Elle manifesta deux javelots violacés entre ses mains avant que ces derniers ne quittent ses paumes pour foncer droit sur Nathel, qui une fois de plus se défendit avec brio, le bouclier scintillant arrêtant net les projectiles dans leur course pour qu’ils se dissipent au contact. Folle de rage, la mage fit imploser tous les objets suspendus dans les airs, comprenant quelques vases, deux-trois verres, des tiroirs, et ainsi de suite. Vadrelan grimaça lors de ces fracas stridents, tandis qu’Unethien continuait de hurler, se détestant de ne pouvoir toucher la Prêtresse.
« Pourquoi moi ! Pourquoi ?! Il n’était pas assez bien à tes yeux, c’est ça ?!
- Je suis désolée.
- Non tu ne l’es pas ! Qu’Il t’emporte ! »
Elle déversa cette fois-ci un rayon d’arcane mauve. À nouveau, le bouclier fit rempart entre l’incantatrice et sa cible, les flux incontrôlables se dispersant autour. Nathel fronçait les sourcils, n’étant tout de même pas en posture favorable. Elle continuait de psalmodier à voix basse pour tenter de lui chuchoter à l’esprit de quoi la calmer. Mais rien n’y faisait, elle était imperméable et bien trop enragée pour se laisser approcher.
« Calme toi, apaise ton esprit.
- C’est toi qui me fait souffrir ! Toi et toi seule ! Je te hais, je vous hais tous !
- Unethien... »
Celle-ci coupa court à l’échange, chargeant à nouveau ses mains d’arcane. Des dizaines de petits cristaux ondulant autour de ses doigts écartés. Nathel soupira silencieusement, posant son regard vers Vadrelan avec impuissance pour en revenir à Unethien, celle-ci chargée comme jamais de sa précieuse magie. Cette dernière fut une fois encore libérée, les cristaux quittant les mains de leur hôte pour croître à la taille de plumes, fonçant droit sur leur proie. Nathel ferma les yeux un instant, puis révoqua son bouclier et toutes ses défenses. Le fantassin en eut le souffle coupé, voyant les cristaux frapper de plein fouet le corps de sa protégée. Nulle partie de celui-ci ne fut épargnée, la plupart des projectiles entaillant ses vêtements et sa chair tandis que d’autres se logèrent presque intégralement aussi bien dans son buste, que ses bras ou ses jambes. La Prêtresse gémit une demi seconde, avant de sombrer dans l’inconscience suite à la douleur, et s’écroula au sol un mètre plus en arrière, inerte ; son halo divin s’évanouissant au même instant.

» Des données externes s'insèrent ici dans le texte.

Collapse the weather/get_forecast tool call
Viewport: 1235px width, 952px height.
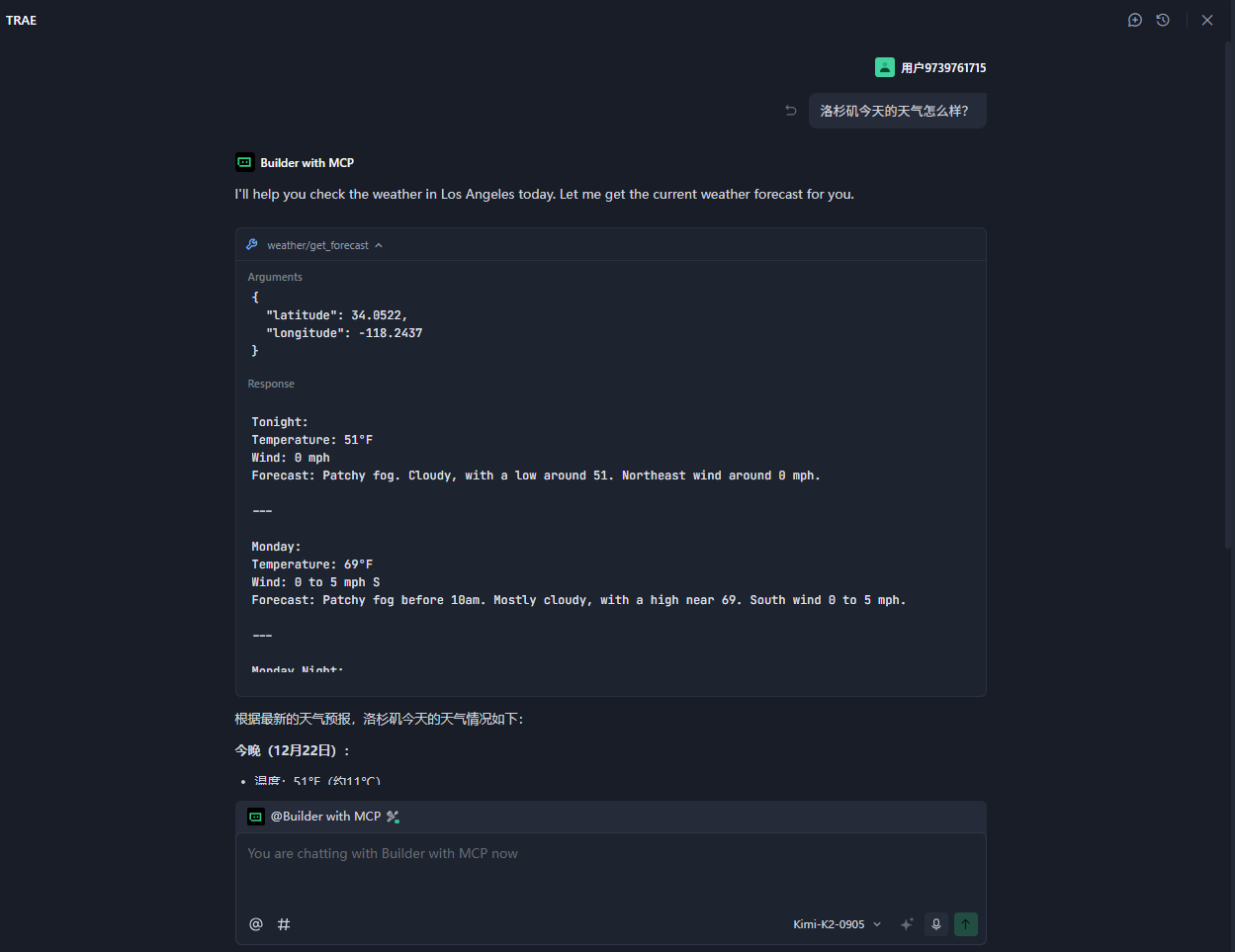click(379, 245)
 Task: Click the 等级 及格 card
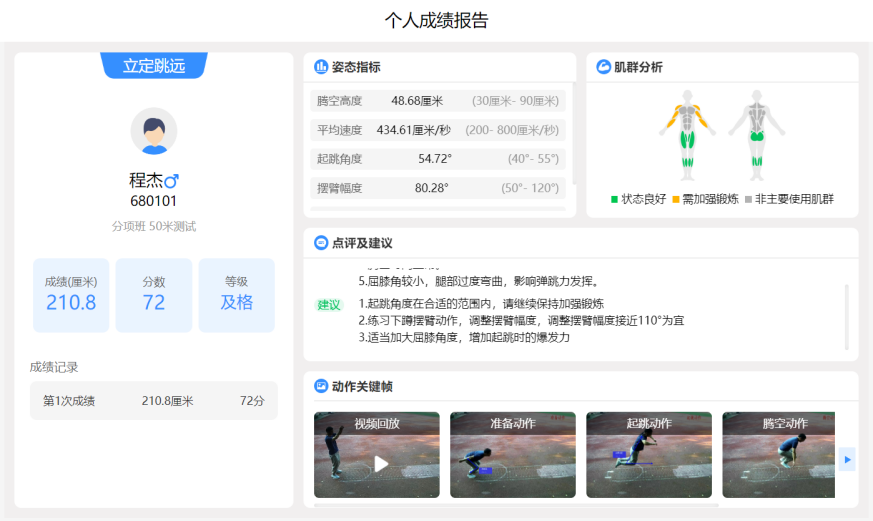point(236,295)
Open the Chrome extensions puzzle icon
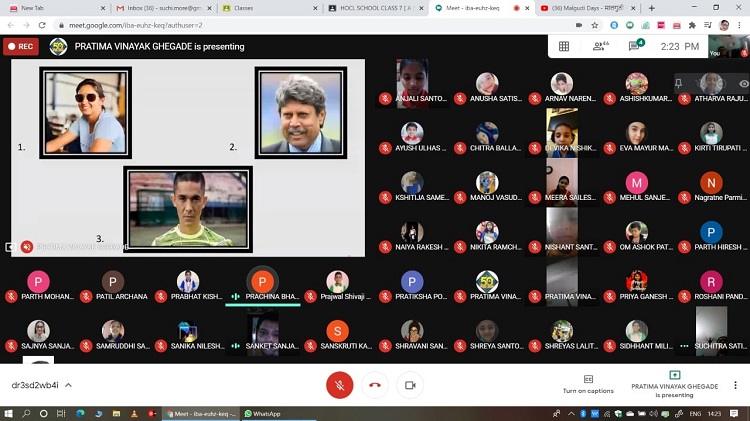Screen dimensions: 750x421 pyautogui.click(x=691, y=25)
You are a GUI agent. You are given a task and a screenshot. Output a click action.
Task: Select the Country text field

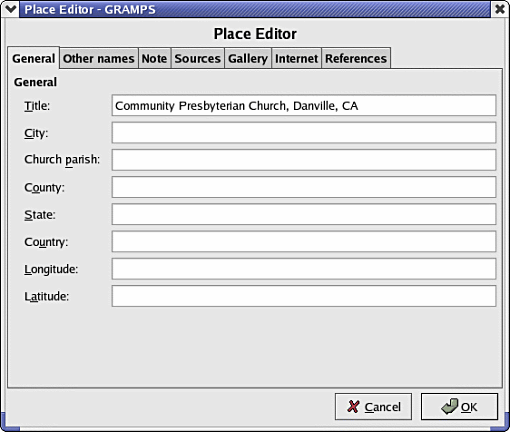coord(304,242)
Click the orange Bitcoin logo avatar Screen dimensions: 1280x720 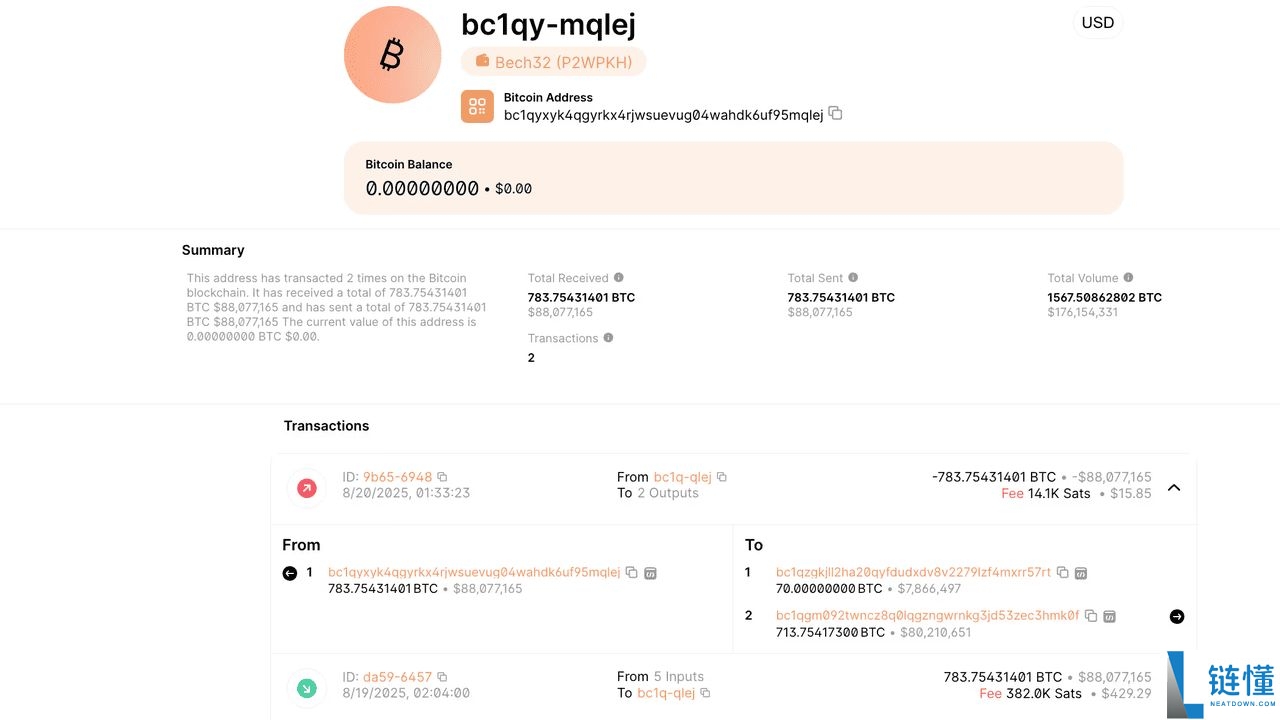pyautogui.click(x=392, y=55)
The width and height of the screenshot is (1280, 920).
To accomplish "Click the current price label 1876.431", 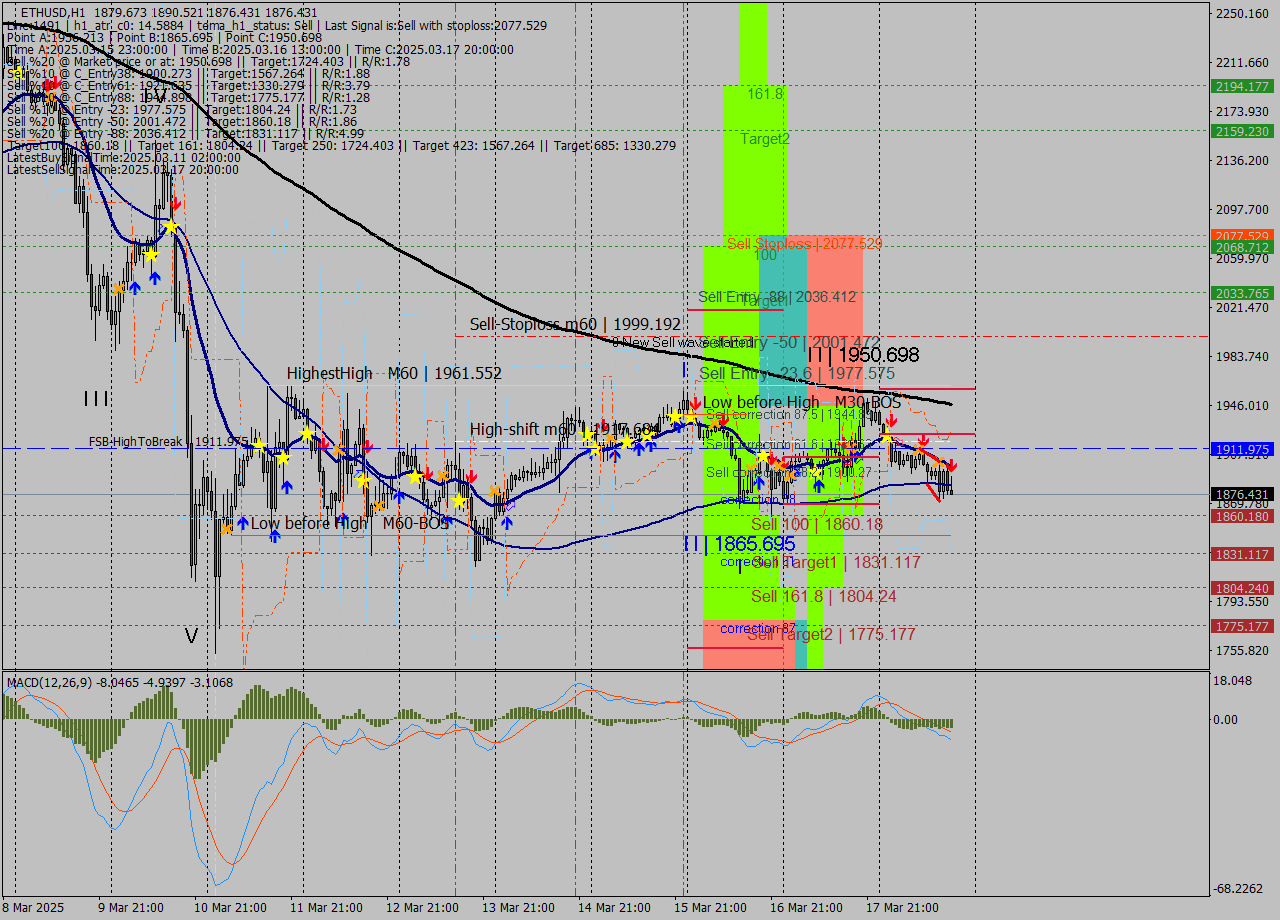I will [x=1241, y=494].
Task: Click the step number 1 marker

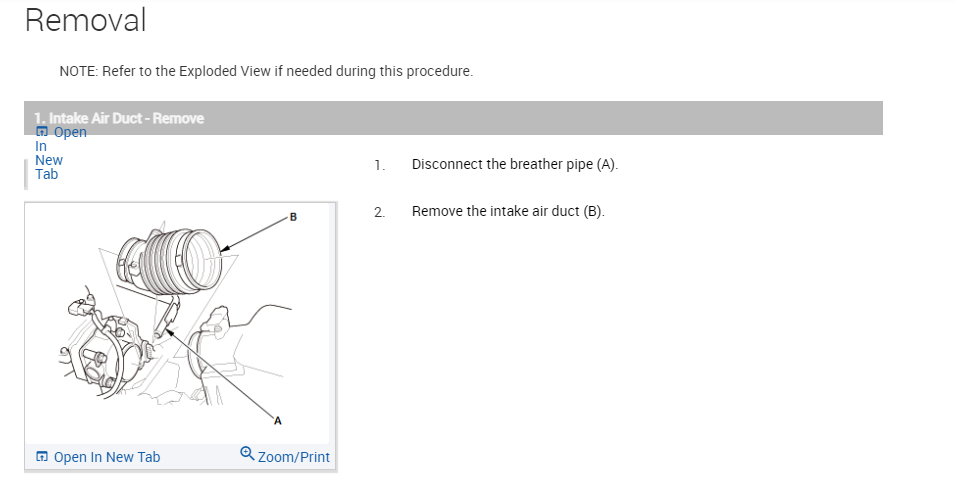Action: coord(379,164)
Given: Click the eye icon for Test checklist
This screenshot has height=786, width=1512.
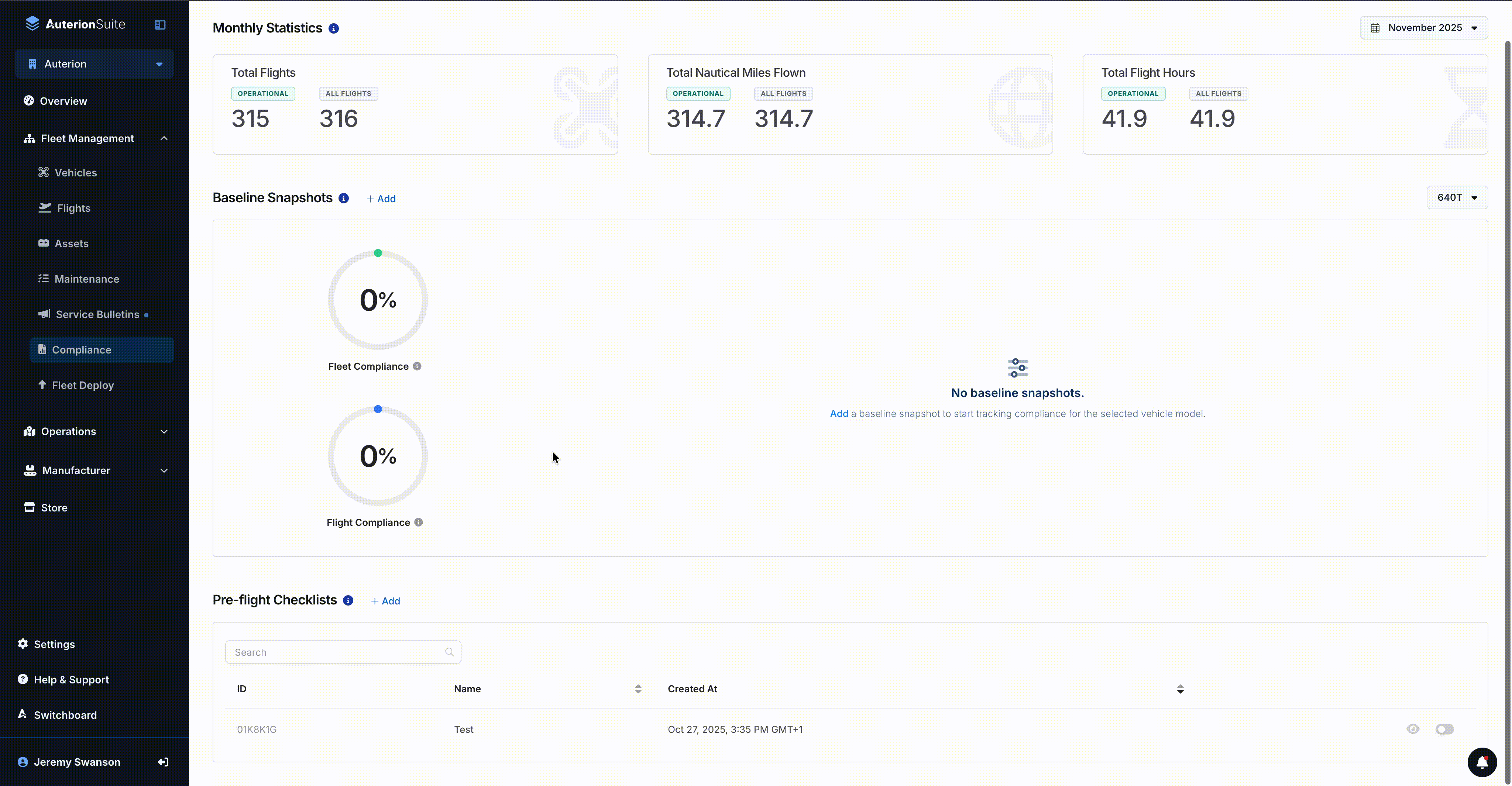Looking at the screenshot, I should [x=1413, y=729].
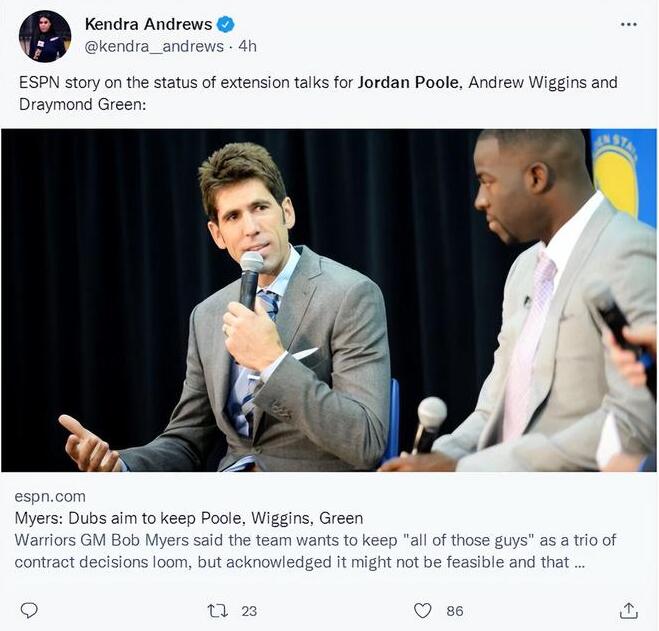Click the bolded Jordan Poole text in tweet

click(x=408, y=82)
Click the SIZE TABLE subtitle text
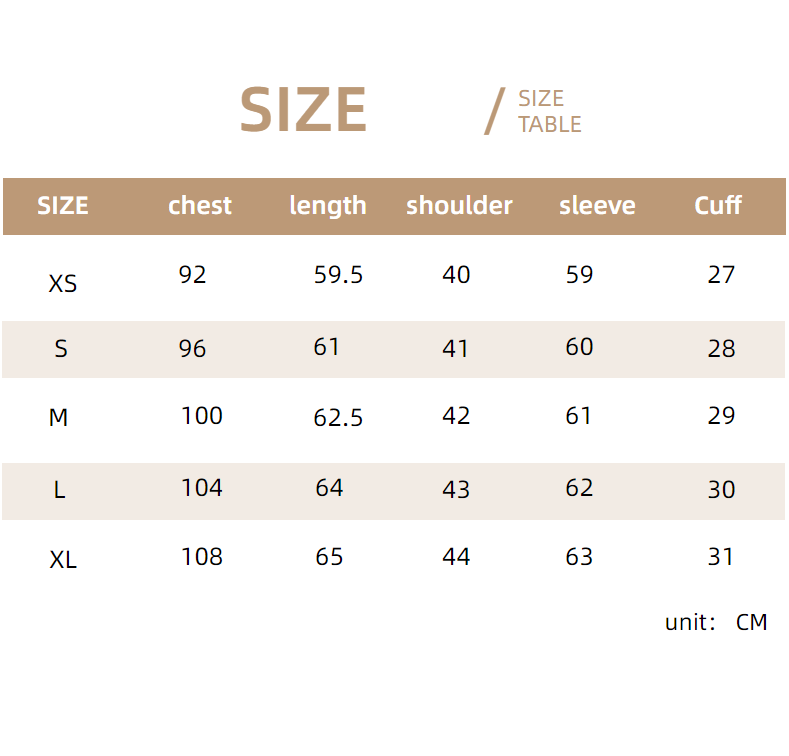789x756 pixels. point(549,111)
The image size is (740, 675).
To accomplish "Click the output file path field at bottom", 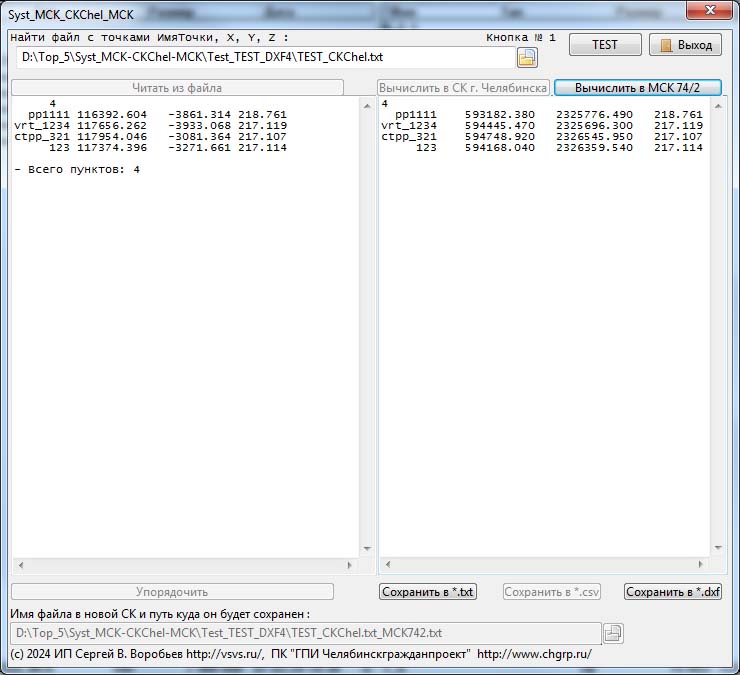I will 305,633.
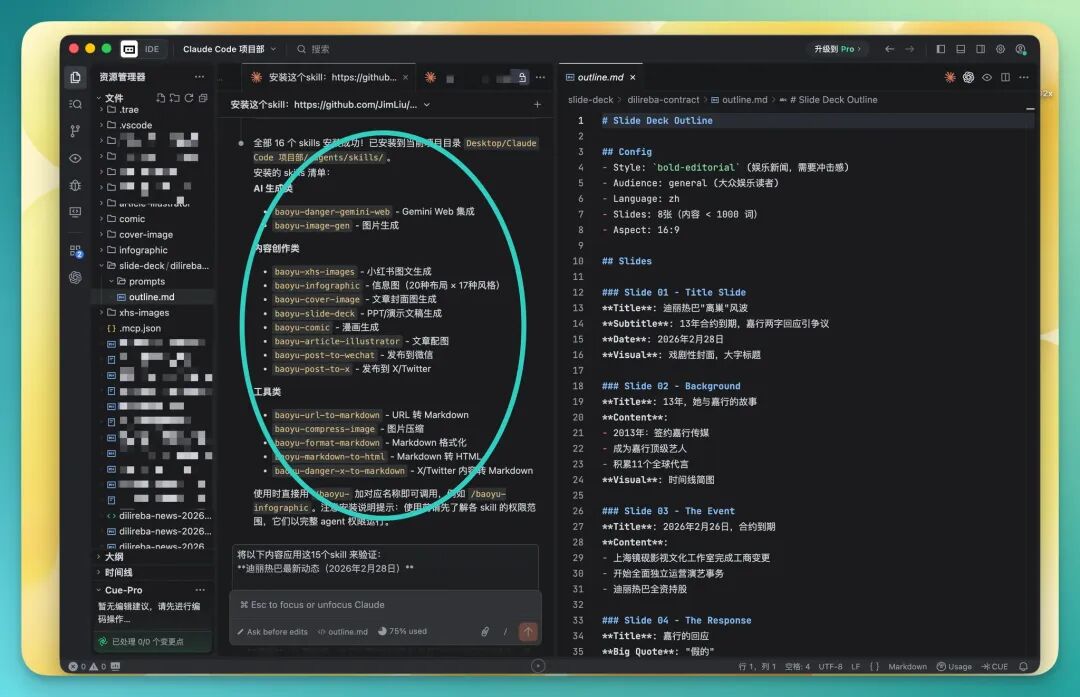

La mage sourit premièrement comme une démente, étant parvenue à dérouter celle qu’elle s’essayait à malmener. Puis elle observa le corps immobile en songeant à ce qu’elle venait de faire. Dépitée, elle tomba sur les genoux, tête vers le sol, murmurant quelques mots inaudibles. Les quelques débris flottant retombèrent aussitôt au sol. Vadrelan de son côté se rua sur la Prêtresse et posa la nuque de celle-ci sur sa cuissarde après s’être agenouillé, inquiet. Le pouls était présent mais faible, tandis qu’elle ne répondait pas. Il la souleva lentement pour la porter entre ses bras, se retournant vers l’arcaniste.
« Tu es fière de toi ? Tu te dresses face à celle qui t’a épargné un misérable avenir ?
- Je... je suis navrée.
- C’est un peu tard pour l’être, maintenant. »
Il prit un pas relativement rapide vers la porte, la franchissant pour tourner derechef à gauche, se retrouvant dans la chambre de la blessée pour l’y allonger. Il la déposa lentement sur le lit puis l’observa un très court moment, inquiet mais aussi navré de n’être qu’un piètre médecin. Il prit sa main dans la sienne pour fournir une étreinte réconfortante, espérant que celle-ci, même évanouie, puisse la ressentir. Il acquiesça pour lui-même avant de repartir dans le couloir, se dirigeant vers l’orbe. Se retrouvant l’étage au dessus, il se précipita dans le bureau où se trouvaient naturellement Lightbanner et Faeronor, tous deux occupés à alléger le harassant travail de la Matriarche en traitant diverses paperasses. Il s’exclama aussitôt, leur demandant de l’aide sans prendre le temps d’expliquer le pourquoi du comment. Tous trois se hâtèrent vers l’orbe pour l’utiliser, retrouvant le couloir pour vite le franchir, et constater le lamentable état de Nathel d’une part et Unethien penchée sur celle-ci d’autre part, lui susurrant mille mots doux à l’oreille, larmoyante. Aussitôt Lightbanner s’approcha du corps meurtri en faisant signe à Arcanebreath de se reculer, inquisiteur. Vadrelan se mit de l’autre côté, et le Paladin releva les yeux sur lui.
« Que s’est-il passé ?
- Ce n’est pas le plus important, soignez-la. »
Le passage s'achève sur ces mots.